> _EXERCISE PROMPT_
Write out every entry once more, character for character.
::: DATA RECORDS
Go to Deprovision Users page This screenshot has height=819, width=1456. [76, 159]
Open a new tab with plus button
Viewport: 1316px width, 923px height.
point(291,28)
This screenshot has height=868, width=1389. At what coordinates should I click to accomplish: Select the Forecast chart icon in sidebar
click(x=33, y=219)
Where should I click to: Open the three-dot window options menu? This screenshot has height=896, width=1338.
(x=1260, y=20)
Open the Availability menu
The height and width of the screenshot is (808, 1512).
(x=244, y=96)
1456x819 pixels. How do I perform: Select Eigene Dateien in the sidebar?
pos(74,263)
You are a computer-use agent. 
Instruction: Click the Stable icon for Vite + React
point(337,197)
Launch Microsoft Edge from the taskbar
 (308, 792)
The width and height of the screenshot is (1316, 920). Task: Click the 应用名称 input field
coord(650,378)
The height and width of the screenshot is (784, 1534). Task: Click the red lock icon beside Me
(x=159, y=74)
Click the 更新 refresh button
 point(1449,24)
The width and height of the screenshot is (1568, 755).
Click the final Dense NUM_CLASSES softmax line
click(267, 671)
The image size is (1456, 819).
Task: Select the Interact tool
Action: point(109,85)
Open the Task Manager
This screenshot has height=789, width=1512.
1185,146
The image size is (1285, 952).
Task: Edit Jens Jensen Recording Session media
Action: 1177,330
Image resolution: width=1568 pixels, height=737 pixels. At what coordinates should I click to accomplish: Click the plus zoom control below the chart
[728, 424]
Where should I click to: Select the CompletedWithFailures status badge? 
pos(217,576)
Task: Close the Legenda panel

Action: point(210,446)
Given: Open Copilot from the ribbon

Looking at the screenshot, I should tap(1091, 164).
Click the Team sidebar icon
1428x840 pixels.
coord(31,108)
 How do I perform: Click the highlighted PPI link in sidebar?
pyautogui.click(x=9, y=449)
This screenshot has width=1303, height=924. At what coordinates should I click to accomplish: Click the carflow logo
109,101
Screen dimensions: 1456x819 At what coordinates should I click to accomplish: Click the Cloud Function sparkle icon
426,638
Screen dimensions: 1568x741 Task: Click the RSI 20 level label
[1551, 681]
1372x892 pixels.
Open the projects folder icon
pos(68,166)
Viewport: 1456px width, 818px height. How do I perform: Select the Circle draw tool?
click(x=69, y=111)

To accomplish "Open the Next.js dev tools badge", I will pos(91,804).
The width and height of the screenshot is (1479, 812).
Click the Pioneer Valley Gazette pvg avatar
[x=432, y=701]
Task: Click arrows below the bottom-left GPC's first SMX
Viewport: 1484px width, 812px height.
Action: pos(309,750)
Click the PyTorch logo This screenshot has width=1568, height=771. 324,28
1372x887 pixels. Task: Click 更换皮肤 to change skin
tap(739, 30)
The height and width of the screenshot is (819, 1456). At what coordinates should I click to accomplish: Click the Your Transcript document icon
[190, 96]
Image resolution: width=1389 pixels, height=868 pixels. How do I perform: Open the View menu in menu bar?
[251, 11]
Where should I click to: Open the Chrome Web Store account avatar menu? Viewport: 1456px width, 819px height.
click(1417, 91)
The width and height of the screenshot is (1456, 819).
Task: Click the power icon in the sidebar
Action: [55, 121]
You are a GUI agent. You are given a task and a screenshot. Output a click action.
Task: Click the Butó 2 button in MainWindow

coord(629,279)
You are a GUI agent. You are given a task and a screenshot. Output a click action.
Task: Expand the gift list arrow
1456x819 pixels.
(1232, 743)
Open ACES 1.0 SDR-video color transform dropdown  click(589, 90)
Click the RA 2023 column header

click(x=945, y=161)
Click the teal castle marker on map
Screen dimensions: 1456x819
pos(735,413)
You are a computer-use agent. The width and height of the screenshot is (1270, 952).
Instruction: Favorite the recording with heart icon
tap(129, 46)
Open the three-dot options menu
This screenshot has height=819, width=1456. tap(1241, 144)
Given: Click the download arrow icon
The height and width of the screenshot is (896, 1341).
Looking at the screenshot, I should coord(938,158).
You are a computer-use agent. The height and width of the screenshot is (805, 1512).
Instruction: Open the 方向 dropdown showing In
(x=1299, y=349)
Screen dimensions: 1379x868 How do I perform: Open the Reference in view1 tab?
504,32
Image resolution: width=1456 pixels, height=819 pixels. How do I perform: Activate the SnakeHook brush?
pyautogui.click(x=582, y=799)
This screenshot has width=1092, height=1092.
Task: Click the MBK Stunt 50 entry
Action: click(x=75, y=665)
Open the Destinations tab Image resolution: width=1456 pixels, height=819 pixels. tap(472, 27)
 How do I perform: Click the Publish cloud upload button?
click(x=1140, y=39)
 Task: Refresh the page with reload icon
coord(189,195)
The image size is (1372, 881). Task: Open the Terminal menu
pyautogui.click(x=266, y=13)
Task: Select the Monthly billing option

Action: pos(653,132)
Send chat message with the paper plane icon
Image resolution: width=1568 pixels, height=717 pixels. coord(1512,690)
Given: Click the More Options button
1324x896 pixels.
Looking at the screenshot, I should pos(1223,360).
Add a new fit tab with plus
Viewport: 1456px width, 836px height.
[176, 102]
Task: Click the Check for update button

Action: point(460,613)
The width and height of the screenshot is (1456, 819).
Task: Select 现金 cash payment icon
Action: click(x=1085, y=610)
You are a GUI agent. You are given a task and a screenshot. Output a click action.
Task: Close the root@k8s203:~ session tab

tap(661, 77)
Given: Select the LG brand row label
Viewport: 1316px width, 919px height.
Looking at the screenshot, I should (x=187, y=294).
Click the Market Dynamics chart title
::::::
> _SOLUTION TO THE PROBLEM_
Go to Deprovision Users page This screenshot has height=819, width=1456. [76, 159]
Open a new tab with plus button
Viewport: 1316px width, 923px height.
point(291,28)
This screenshot has height=868, width=1389. At what coordinates should I click to accomplish: Select the Forecast chart icon in sidebar
click(x=33, y=219)
Where should I click to: Open the three-dot window options menu? This screenshot has height=896, width=1338.
(x=1260, y=20)
Open the Availability menu
The height and width of the screenshot is (808, 1512).
(x=244, y=96)
1456x819 pixels. How do I perform: Select Eigene Dateien in the sidebar?
pos(74,263)
You are a computer-use agent. 
Instruction: Click the Stable icon for Vite + React
point(337,197)
Launch Microsoft Edge from the taskbar
 (308, 792)
The width and height of the screenshot is (1316, 920). Task: Click the 应用名称 input field
coord(650,378)
The height and width of the screenshot is (784, 1534). Task: Click the red lock icon beside Me
(x=159, y=74)
Click the 更新 refresh button
 point(1449,24)
The width and height of the screenshot is (1568, 755).
Click the final Dense NUM_CLASSES softmax line
click(267, 671)
The image size is (1456, 819).
Task: Select the Interact tool
Action: point(109,85)
Open the Task Manager
This screenshot has height=789, width=1512.
1185,146
The image size is (1285, 952).
Task: Edit Jens Jensen Recording Session media
Action: 1177,330
Image resolution: width=1568 pixels, height=737 pixels. At what coordinates should I click to accomplish: Click the plus zoom control below the chart
[728, 424]
Where should I click to: Select the CompletedWithFailures status badge? 
pos(217,576)
Task: Close the Legenda panel

Action: point(210,446)
Given: Open Copilot from the ribbon

Looking at the screenshot, I should tap(1091, 164).
Click the Team sidebar icon
1428x840 pixels.
coord(31,108)
 How do I perform: Click the highlighted PPI link in sidebar?
pyautogui.click(x=9, y=449)
This screenshot has width=1303, height=924. At what coordinates should I click to accomplish: Click the carflow logo
109,101
Screen dimensions: 1456x819 At what coordinates should I click to accomplish: Click the Cloud Function sparkle icon
426,638
Screen dimensions: 1568x741 Task: Click the RSI 20 level label
[1551, 681]
1372x892 pixels.
Open the projects folder icon
pos(68,166)
Viewport: 1456px width, 818px height. How do I perform: Select the Circle draw tool?
click(x=69, y=111)

To accomplish "Open the Next.js dev tools badge", I will pos(91,804).
The width and height of the screenshot is (1479, 812).
Click the Pioneer Valley Gazette pvg avatar
[x=432, y=701]
Task: Click arrows below the bottom-left GPC's first SMX
Viewport: 1484px width, 812px height.
Action: pos(309,750)
Click the PyTorch logo This screenshot has width=1568, height=771. 324,28
1372x887 pixels. Task: Click 更换皮肤 to change skin
tap(739, 30)
The height and width of the screenshot is (819, 1456). At what coordinates should I click to accomplish: Click the Your Transcript document icon
[190, 96]
Image resolution: width=1389 pixels, height=868 pixels. How do I perform: Open the View menu in menu bar?
[251, 11]
Where should I click to: Open the Chrome Web Store account avatar menu? Viewport: 1456px width, 819px height.
click(1417, 91)
The width and height of the screenshot is (1456, 819).
Task: Click the power icon in the sidebar
Action: [55, 121]
You are a GUI agent. You are given a task and a screenshot. Output a click action.
Task: Click the Butó 2 button in MainWindow

coord(629,279)
You are a GUI agent. You are given a task and a screenshot. Output a click action.
Task: Expand the gift list arrow
1456x819 pixels.
(1232, 743)
Open ACES 1.0 SDR-video color transform dropdown  click(589, 90)
Click the RA 2023 column header

click(x=945, y=161)
Click the teal castle marker on map
Screen dimensions: 1456x819
pos(735,413)
You are a computer-use agent. The width and height of the screenshot is (1270, 952).
Instruction: Favorite the recording with heart icon
tap(129, 46)
Open the three-dot options menu
This screenshot has height=819, width=1456. tap(1241, 144)
Given: Click the download arrow icon
The height and width of the screenshot is (896, 1341).
Looking at the screenshot, I should coord(938,158).
You are a computer-use agent. The height and width of the screenshot is (805, 1512).
Instruction: Open the 方向 dropdown showing In
(x=1299, y=349)
Screen dimensions: 1379x868 How do I perform: Open the Reference in view1 tab?
504,32
Image resolution: width=1456 pixels, height=819 pixels. How do I perform: Activate the SnakeHook brush?
pyautogui.click(x=582, y=799)
This screenshot has width=1092, height=1092.
Task: Click the MBK Stunt 50 entry
Action: click(x=75, y=665)
Open the Destinations tab Image resolution: width=1456 pixels, height=819 pixels. tap(472, 27)
 How do I perform: Click the Publish cloud upload button?
click(x=1140, y=39)
 Task: Refresh the page with reload icon
coord(189,195)
The image size is (1372, 881). Task: Open the Terminal menu
pyautogui.click(x=266, y=13)
Task: Select the Monthly billing option

Action: pos(653,132)
Send chat message with the paper plane icon
Image resolution: width=1568 pixels, height=717 pixels. coord(1512,690)
Given: Click the More Options button
1324x896 pixels.
Looking at the screenshot, I should pos(1223,360).
Add a new fit tab with plus
Viewport: 1456px width, 836px height.
[176, 102]
Task: Click the Check for update button

Action: point(460,613)
The width and height of the screenshot is (1456, 819).
Task: Select 现金 cash payment icon
Action: click(x=1085, y=610)
You are a GUI agent. You are given a task and a screenshot. Output a click action.
Task: Close the root@k8s203:~ session tab

tap(661, 77)
Given: Select the LG brand row label
Viewport: 1316px width, 919px height.
Looking at the screenshot, I should (x=187, y=294).
Click the Market Dynamics chart title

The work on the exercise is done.